#### Exercise brief:
Output the part of the listing that opens with the line containing "This screenshot has width=1278, height=720." and closes with the line containing "click(938, 25)", both lines included, copied exactly. Leave the pictures out of your answer.

#### Materials provided:
■ ■ ■
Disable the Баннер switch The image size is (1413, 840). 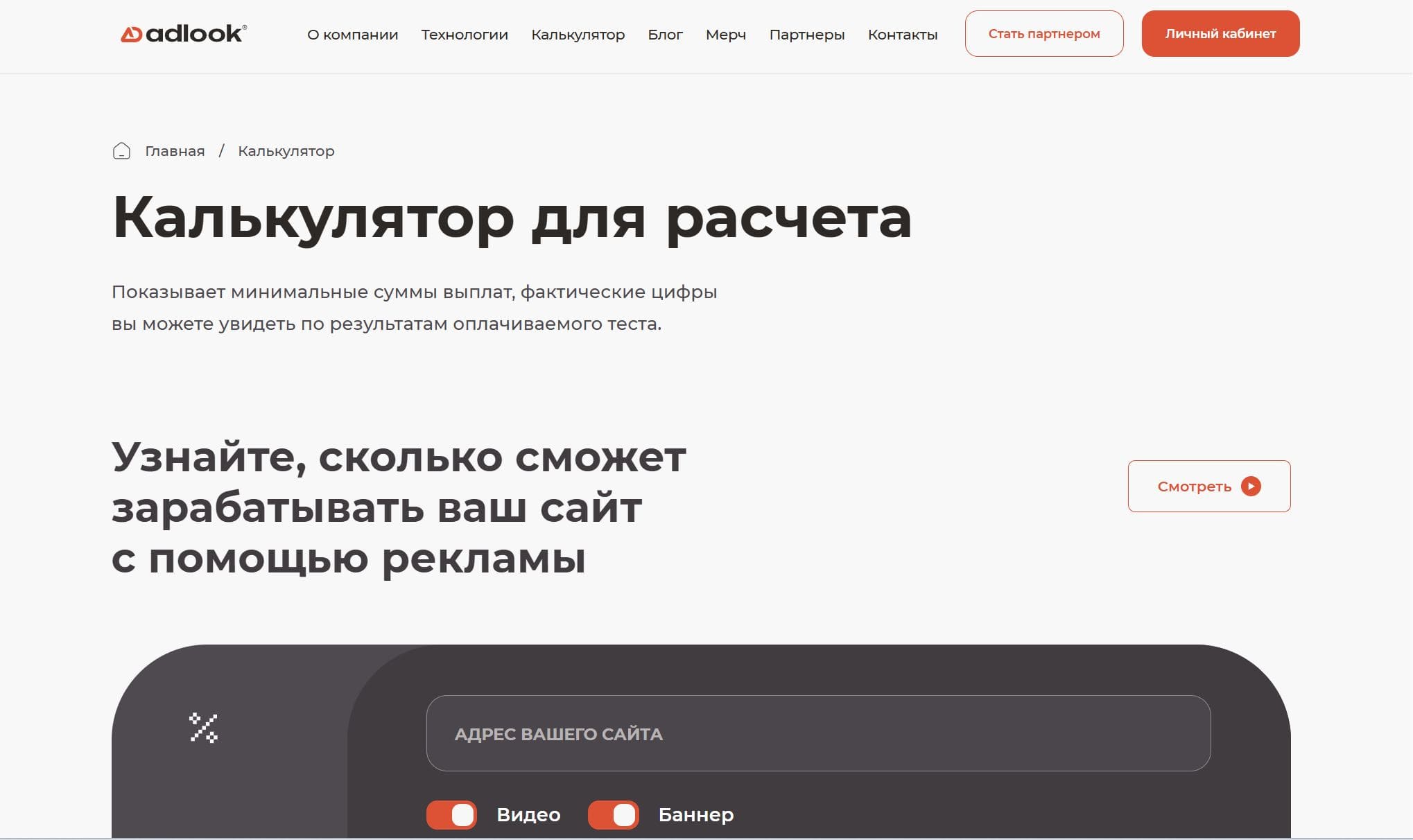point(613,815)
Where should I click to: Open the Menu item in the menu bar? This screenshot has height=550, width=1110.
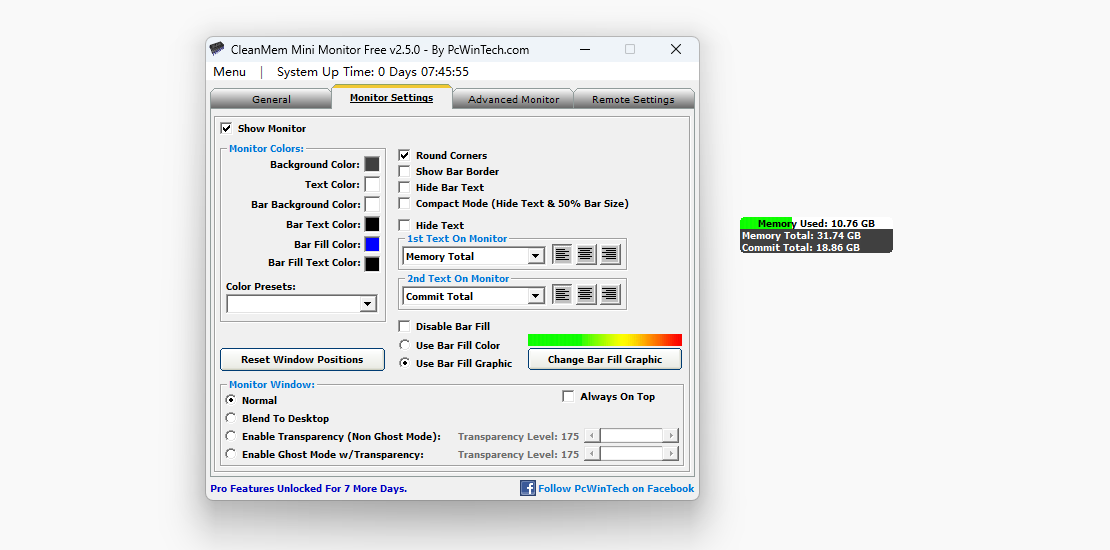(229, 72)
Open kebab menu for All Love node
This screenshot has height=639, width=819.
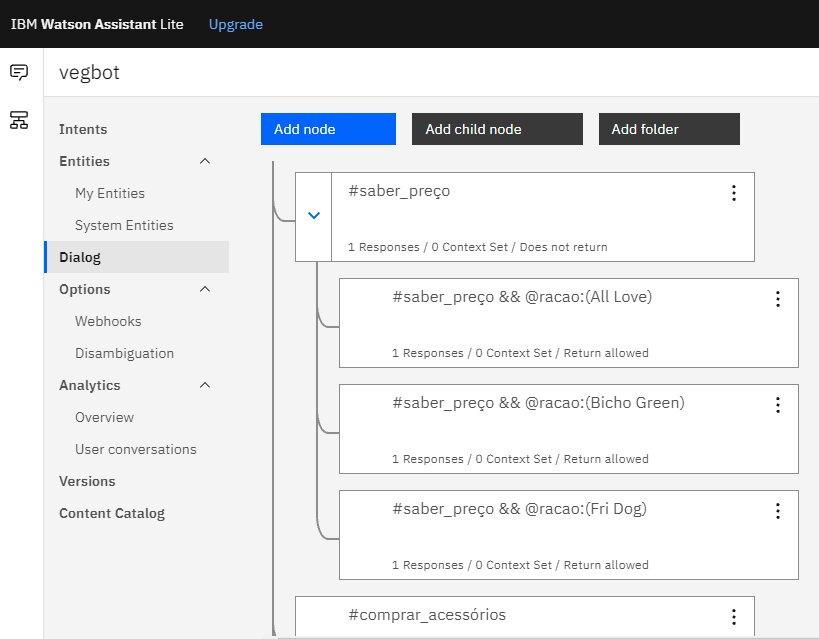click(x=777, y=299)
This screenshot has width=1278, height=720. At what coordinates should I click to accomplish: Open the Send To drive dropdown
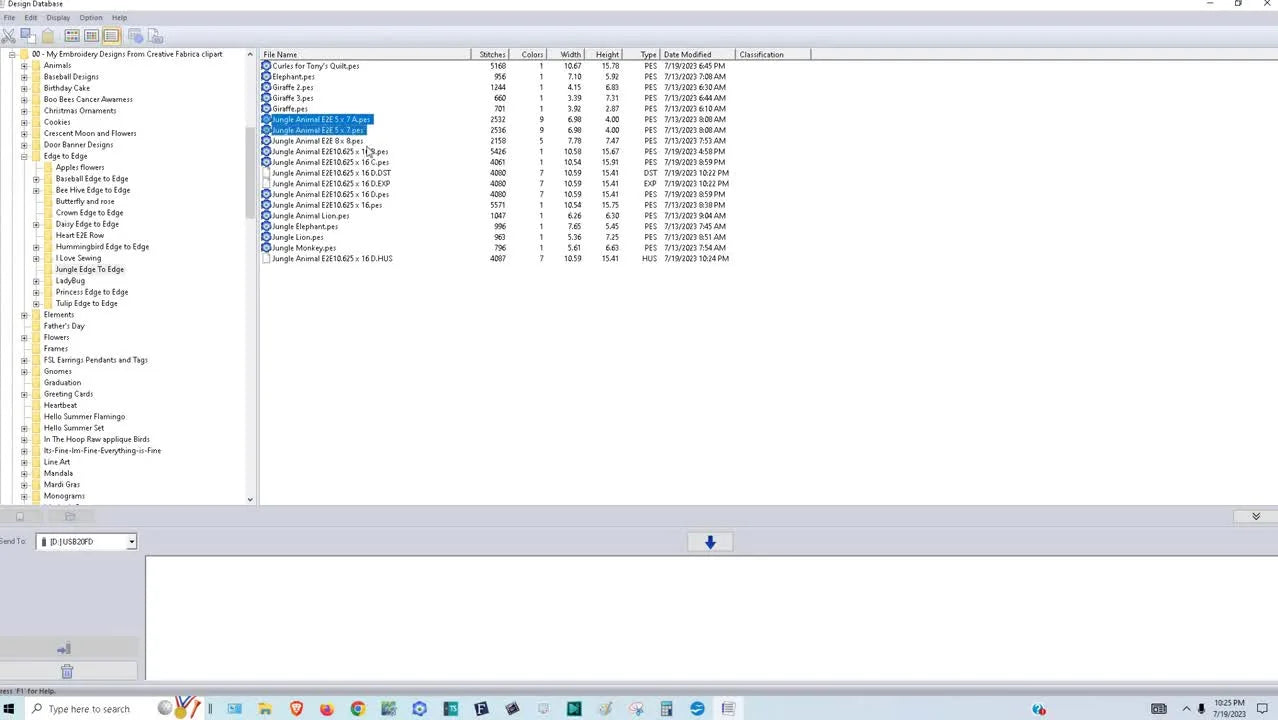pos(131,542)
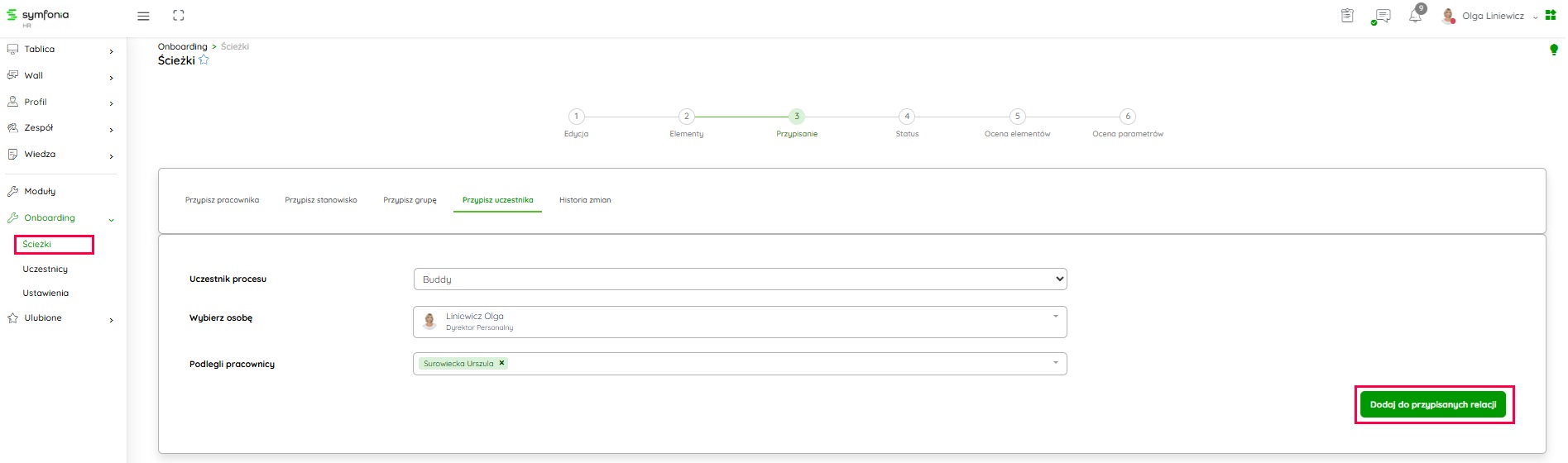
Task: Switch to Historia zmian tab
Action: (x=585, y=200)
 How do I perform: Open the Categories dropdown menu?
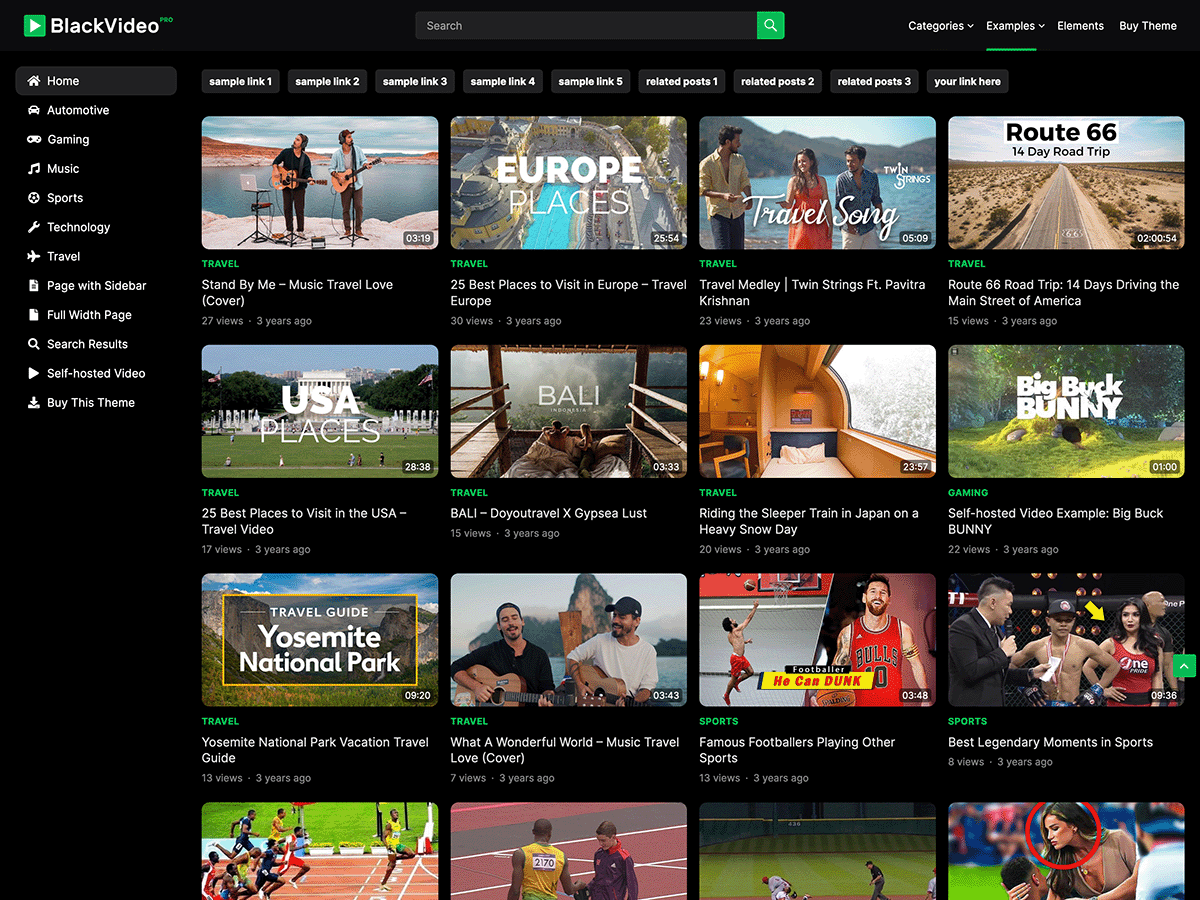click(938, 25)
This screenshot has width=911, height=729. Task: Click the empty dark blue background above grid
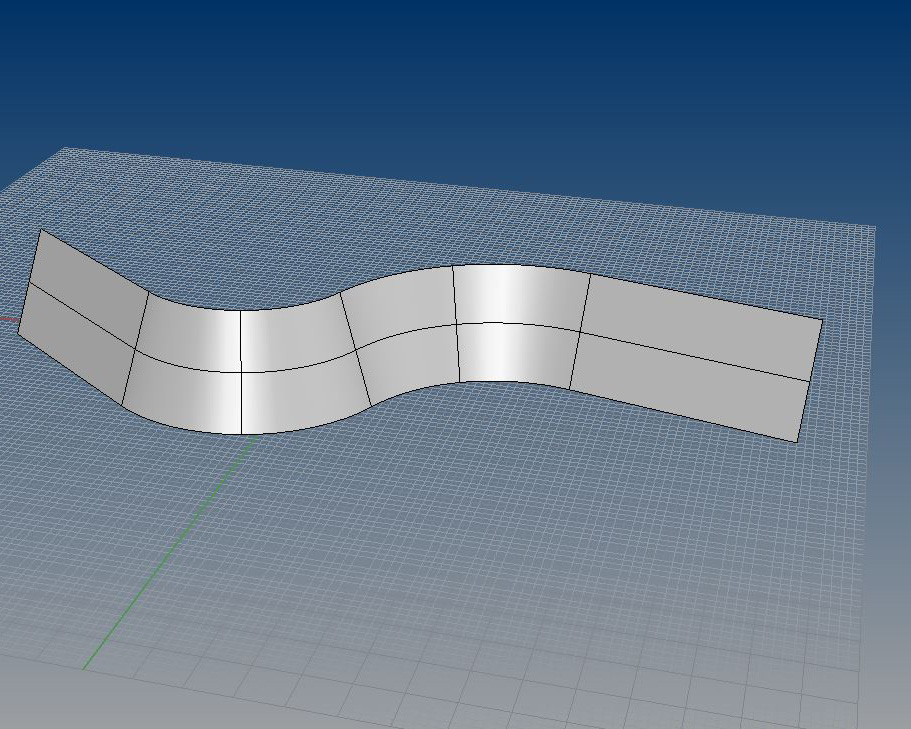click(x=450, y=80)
■ ■ ■
#### Worked answer:
This screenshot has width=1278, height=720. At what coordinates should I click to accomplish: Open the Send To drive dropdown
pos(131,542)
Task: Switch to Historia zmian tab
Action: (x=585, y=200)
 How do I perform: Open the Categories dropdown menu?
click(938, 25)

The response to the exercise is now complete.